Lucy está en búsqueda de su hijo y de esposo, los llama y va por Mozambique con su nombre en la boca. Lucy pasea por un sueño y la historia es contada por la geografía del país, por el agua que rodea los cuerpos cuando nadan y por el viento. Una locura cercana y fácil de empatizar es la que Joao Viña, el director de Our Madness, construye en su película. Como Lucy, que vive en un manicomio y tiene el deseo de huir para ser escuchada y tocar su canción, así me siento yo en la pandemia. Con ganas de salir corriendo, de llamar a un amigx para juntarnos y contarle cualquier cosa.

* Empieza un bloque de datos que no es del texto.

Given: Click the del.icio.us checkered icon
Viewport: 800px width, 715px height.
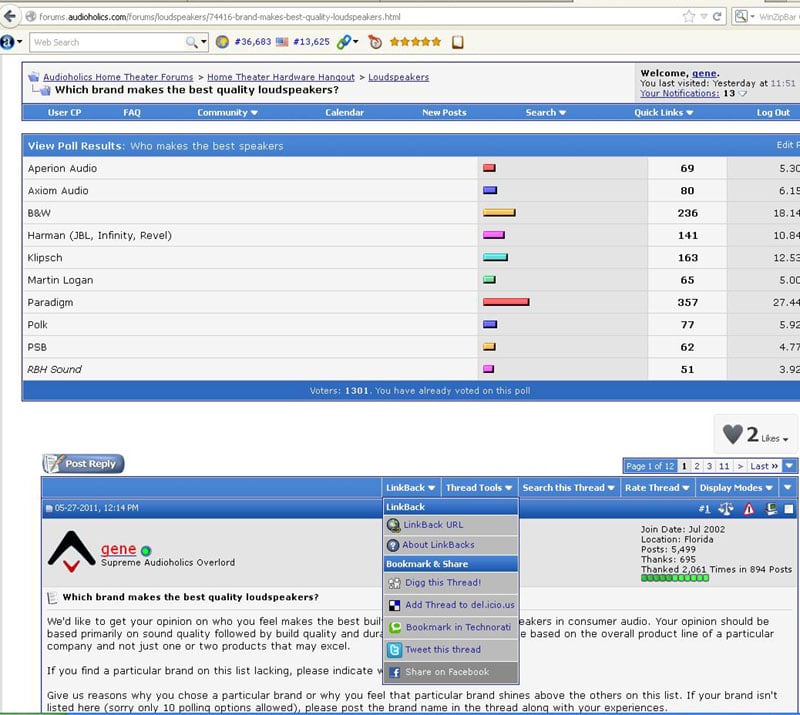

Una película mal contada es lo que dice su director, sin un fin claro, sin un punto de partida o con muchos puntos por donde empiezan varias historias. La película es una apología al proceso, al camino, al error. En ese camino que se va trazando de a poco, la película encuentra momentos de belleza absoluta y también lugares simbólicos en la que el espectador puede acomodarse fácilmente. Quizá ver esta película en estos momentos de encierro y de distopía hace que las imágenes de Our Madness no nos interpelen como si fueran metáforas de un mundo paralelo sino ese mundo que vamos construyendo de a poco después de la pandemia, entre medio dormidos y medio despiertos. Igual que Lucy, que pisa entre sueños las cobijas de su cama mientras está acompañada de esculturas imposibles hechas con las cosas de su cuarto. 

Como dije antes, los personajes parecen habitar dentro de un sueño y me pregunto qué es lo que me causa esa impresión, ¿Qué es un sueño en una película? Pronto entiendo que existe un tratamiento sobre el capital, sobre la propiedad privada que solo pudiera existir fuera de la realidad. En una escena un niño compra una cerveza pero no llama la atención que un niño compre una cerveza sino que este no pague por ella. También me sorprende que Lucy y su hijo entren a un cine y que no haya nadie en la puerta para revisar su entrada, ellos pasan al cuarto de proyección como si fueran dueños. Entonces me doy cuenta que esa relación que tienen los personajes con la propiedad es la que me hace entender que se está soñando. Es como si mis ojos estuvieran acostumbrados a esas contradicciones del capitalismo para comprender la realidad.

La película, más allá de marcar las posibilidades narrativas de la locura y el terreno de lo onírico, también demuestra una constante tesis sobre la curiosidad. Our Madness es también un retrato del momento en que se emprende un camino sin saber su destino, o el sentimiento  cuando uno encuentra una pista de algo que ha perdido. Con la cámara de Sabine Lancelin, quien también ha trabajado con directorxs como Chantal Akerman o Manoel de Oliveira, estos enigmas que Lucy, la personaje principal va encontrando son mostrados con mucha delicadeza sin revelar nada antes de tiempo.